Action item:
Copy every line below exactly.

□ □ □ □ □

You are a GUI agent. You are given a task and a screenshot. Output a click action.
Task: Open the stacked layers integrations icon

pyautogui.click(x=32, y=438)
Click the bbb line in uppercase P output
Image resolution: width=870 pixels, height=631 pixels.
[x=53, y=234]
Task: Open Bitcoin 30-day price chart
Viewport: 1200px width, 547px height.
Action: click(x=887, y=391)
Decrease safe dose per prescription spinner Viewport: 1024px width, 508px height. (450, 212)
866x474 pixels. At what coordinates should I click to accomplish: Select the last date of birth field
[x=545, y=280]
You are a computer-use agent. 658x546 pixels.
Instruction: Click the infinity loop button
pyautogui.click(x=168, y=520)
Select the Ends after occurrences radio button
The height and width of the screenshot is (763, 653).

□ □ □ □ □

Answer to this exercise:
You are a GUI agent. You are given a task and a screenshot. Output a click action.
Task: Open the stacked layers integrations icon

pyautogui.click(x=32, y=438)
Click the bbb line in uppercase P output
Image resolution: width=870 pixels, height=631 pixels.
[x=53, y=234]
Task: Open Bitcoin 30-day price chart
Viewport: 1200px width, 547px height.
Action: click(x=887, y=391)
Decrease safe dose per prescription spinner Viewport: 1024px width, 508px height. (450, 212)
866x474 pixels. At what coordinates should I click to accomplish: Select the last date of birth field
[x=545, y=280]
You are a computer-use agent. 658x546 pixels.
Instruction: Click the infinity loop button
pyautogui.click(x=168, y=520)
Select the Ends after occurrences radio button
The height and width of the screenshot is (763, 653).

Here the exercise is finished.